→ **About this task**
List every line of the items below that contains the string "cell".

Stored records
· · · ·
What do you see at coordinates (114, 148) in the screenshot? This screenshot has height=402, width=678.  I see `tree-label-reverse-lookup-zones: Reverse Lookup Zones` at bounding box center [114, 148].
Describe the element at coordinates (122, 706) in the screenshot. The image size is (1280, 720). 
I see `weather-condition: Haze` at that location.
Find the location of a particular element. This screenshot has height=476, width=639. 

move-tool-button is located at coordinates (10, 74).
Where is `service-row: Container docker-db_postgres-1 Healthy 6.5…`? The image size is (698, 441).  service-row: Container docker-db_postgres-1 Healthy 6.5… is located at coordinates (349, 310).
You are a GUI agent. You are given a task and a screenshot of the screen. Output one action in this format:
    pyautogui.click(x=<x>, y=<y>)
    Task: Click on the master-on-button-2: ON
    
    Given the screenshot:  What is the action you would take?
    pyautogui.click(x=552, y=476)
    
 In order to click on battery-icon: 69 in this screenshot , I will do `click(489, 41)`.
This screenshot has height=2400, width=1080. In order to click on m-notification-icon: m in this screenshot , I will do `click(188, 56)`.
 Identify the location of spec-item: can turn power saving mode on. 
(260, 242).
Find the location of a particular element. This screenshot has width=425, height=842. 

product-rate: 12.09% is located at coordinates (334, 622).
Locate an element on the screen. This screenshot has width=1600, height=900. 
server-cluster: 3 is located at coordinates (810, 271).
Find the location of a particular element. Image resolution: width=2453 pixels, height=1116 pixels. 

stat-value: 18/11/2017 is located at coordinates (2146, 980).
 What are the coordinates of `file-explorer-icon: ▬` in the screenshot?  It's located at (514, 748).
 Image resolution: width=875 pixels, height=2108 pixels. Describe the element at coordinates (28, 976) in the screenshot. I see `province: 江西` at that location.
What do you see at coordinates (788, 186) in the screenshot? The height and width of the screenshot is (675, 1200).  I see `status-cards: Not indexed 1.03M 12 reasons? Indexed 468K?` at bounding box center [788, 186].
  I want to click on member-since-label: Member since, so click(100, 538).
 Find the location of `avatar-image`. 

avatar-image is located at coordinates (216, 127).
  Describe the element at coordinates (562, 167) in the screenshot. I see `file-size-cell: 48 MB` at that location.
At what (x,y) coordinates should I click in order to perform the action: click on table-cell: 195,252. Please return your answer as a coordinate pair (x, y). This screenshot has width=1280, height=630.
· · · ·
→ **Exercise output**
  Describe the element at coordinates (562, 167) in the screenshot. I see `file-size-cell: 48 MB` at that location.
At what (x,y) coordinates should I click in order to perform the action: click on table-cell: 195,252. Please return your answer as a coordinate pair (x, y). This screenshot has width=1280, height=630.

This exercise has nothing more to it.